Stored data entries
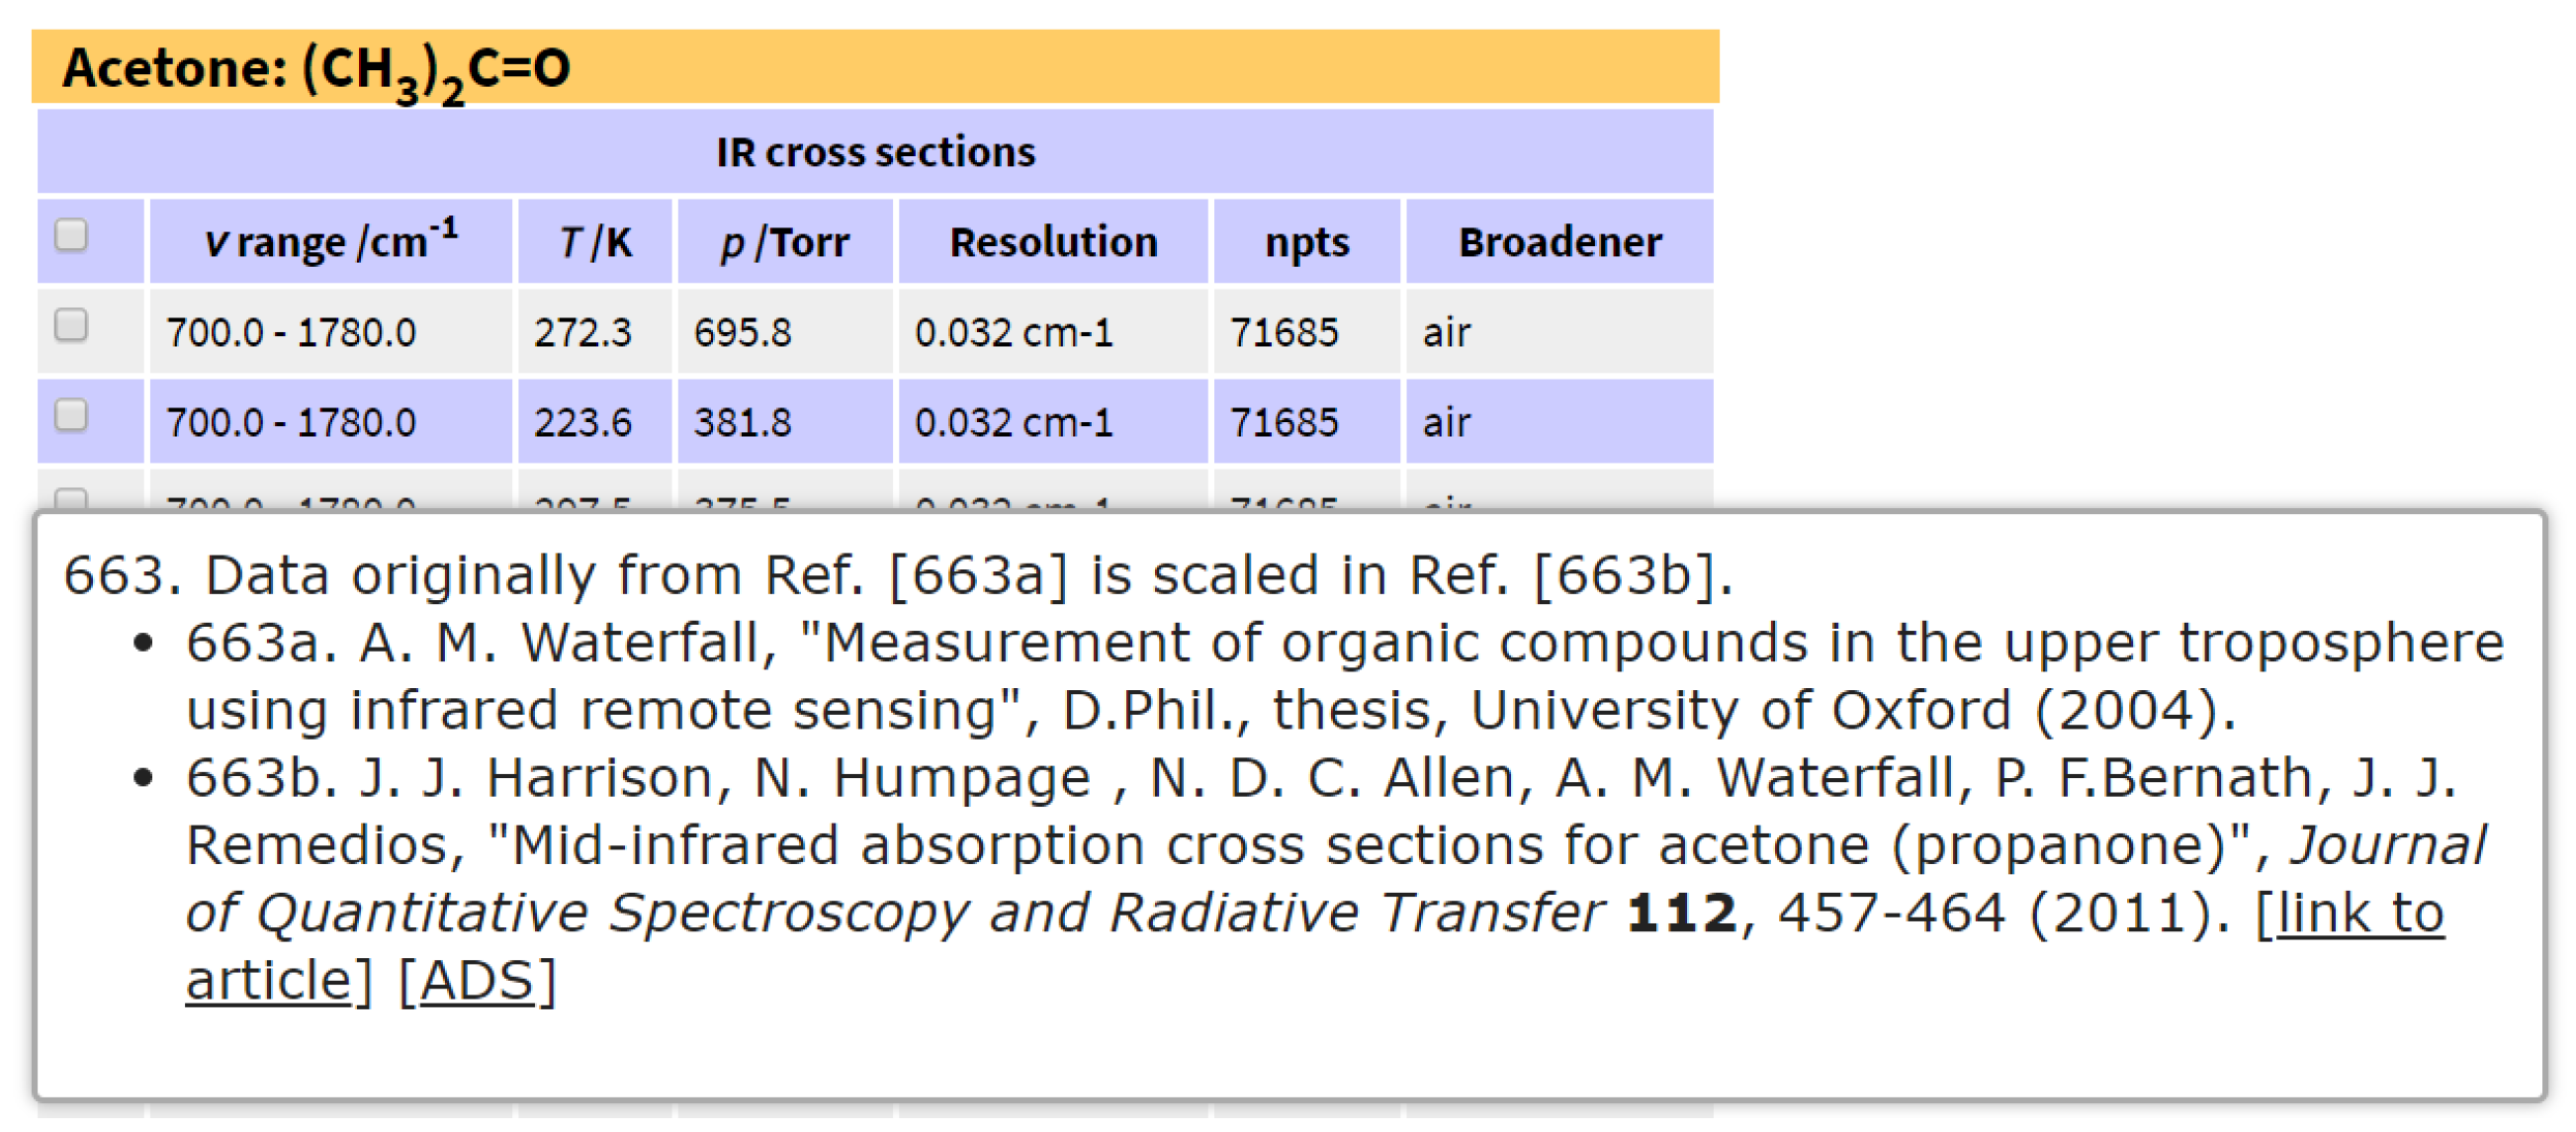The height and width of the screenshot is (1132, 2576).
Task: Click the 695.8 Torr pressure cell
Action: pyautogui.click(x=742, y=332)
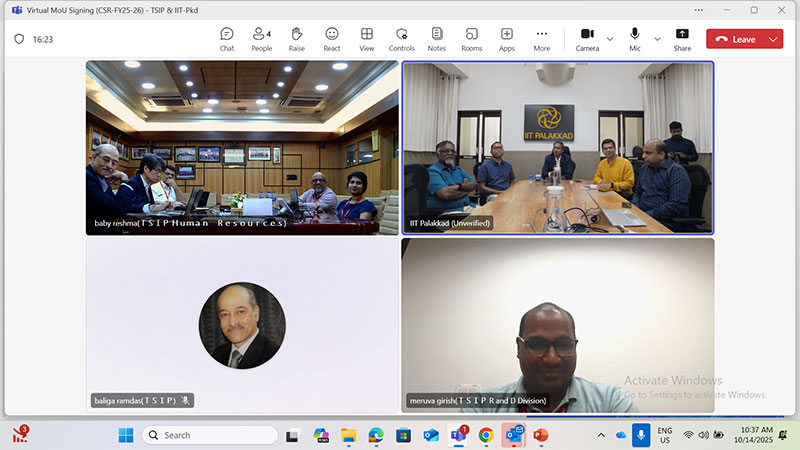The height and width of the screenshot is (450, 800).
Task: Open the React emoji menu
Action: click(332, 39)
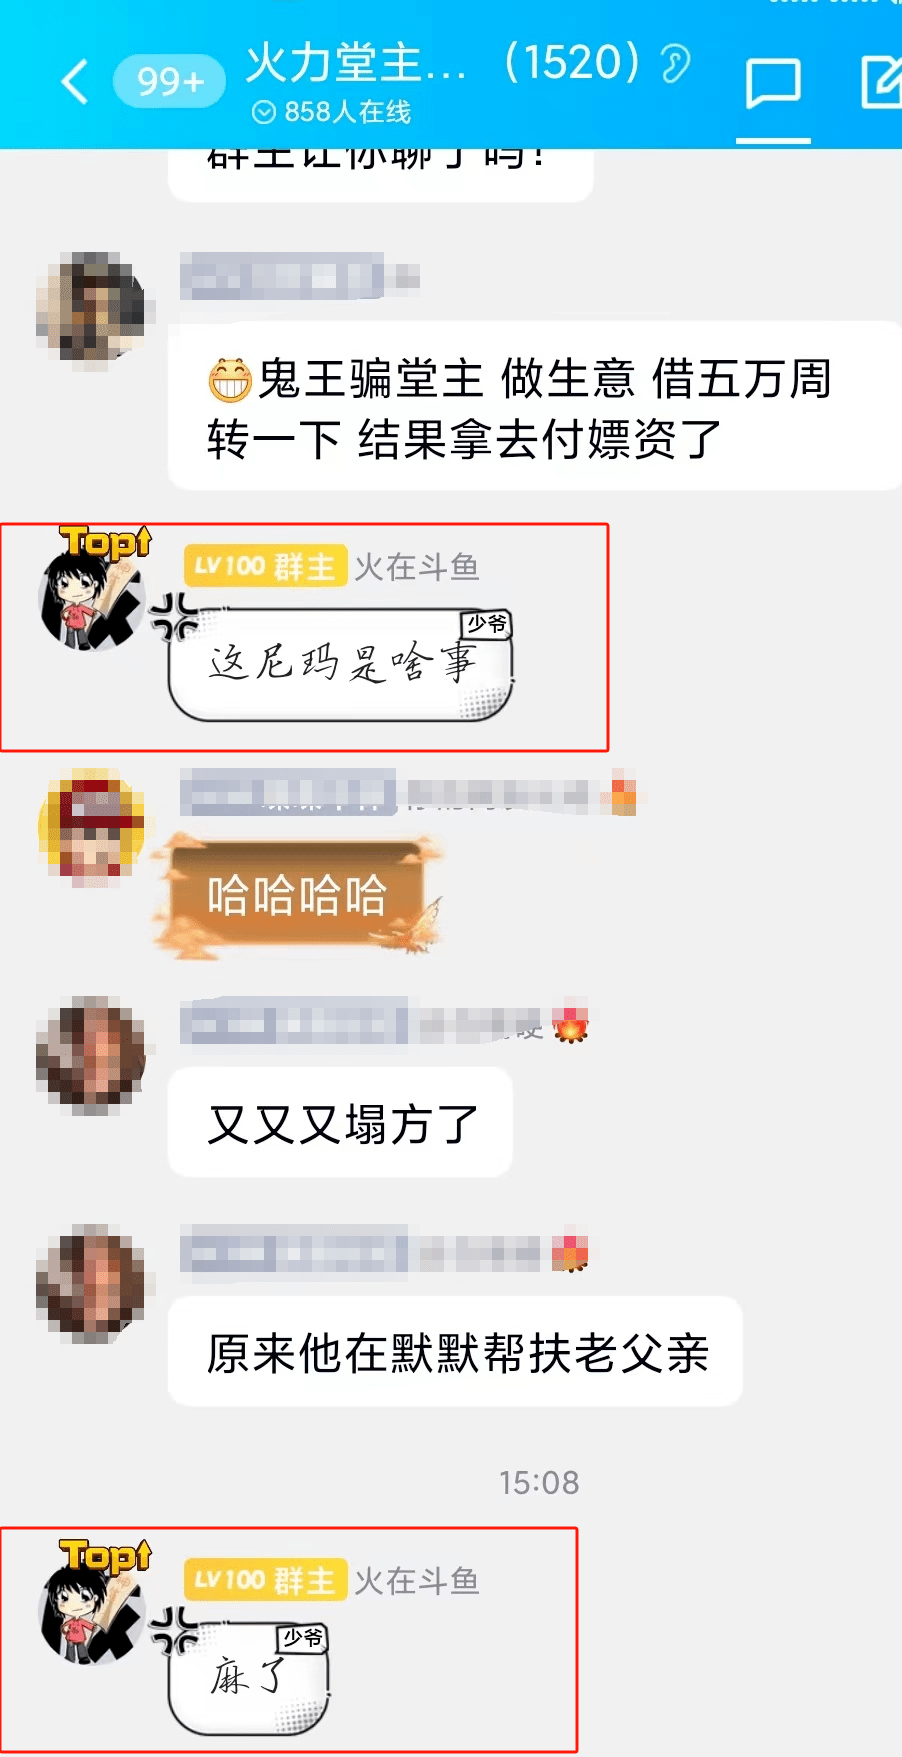Tap the 858人在线 online members indicator
This screenshot has width=902, height=1757.
(x=331, y=112)
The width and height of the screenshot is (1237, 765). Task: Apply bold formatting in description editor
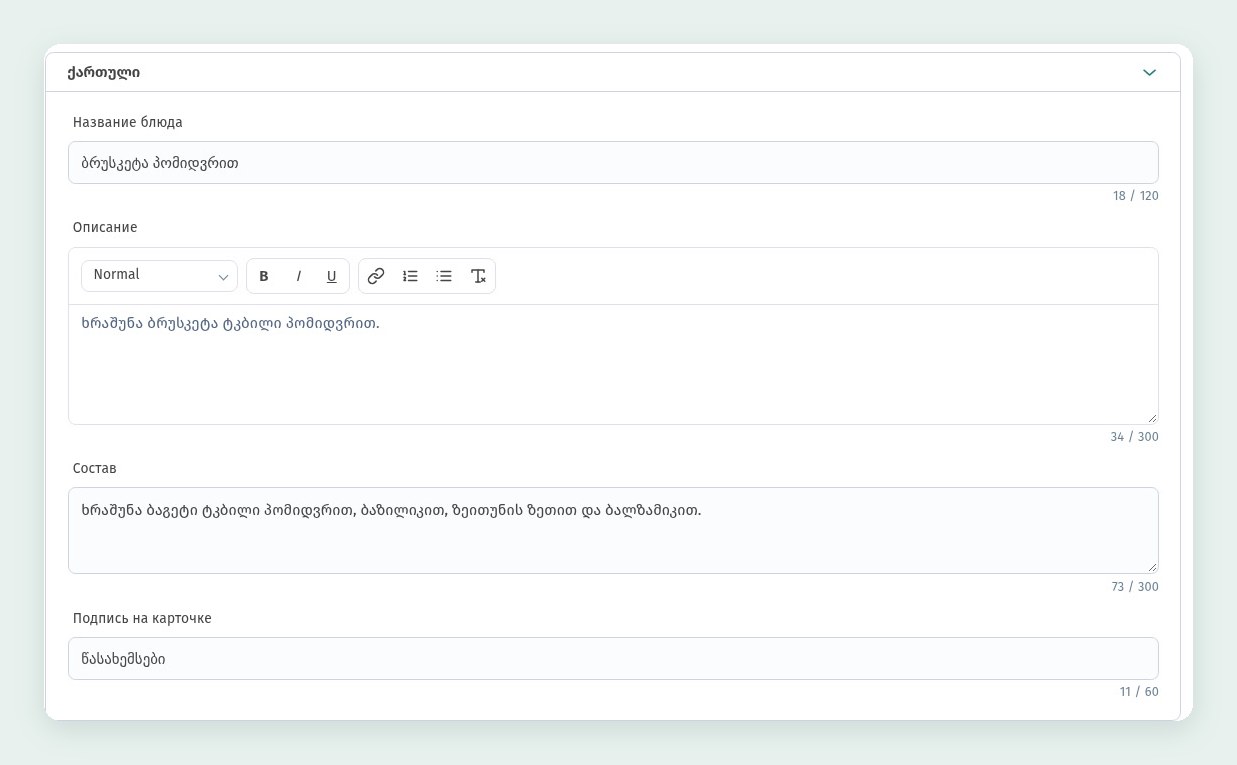pos(264,276)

Problem: With the pictures omitted, print precisely the lines from the one with "The width and" to the final line of the records, both included.

Response to the task:
The width and height of the screenshot is (1237, 765). Task: Apply bold formatting in description editor
pos(264,276)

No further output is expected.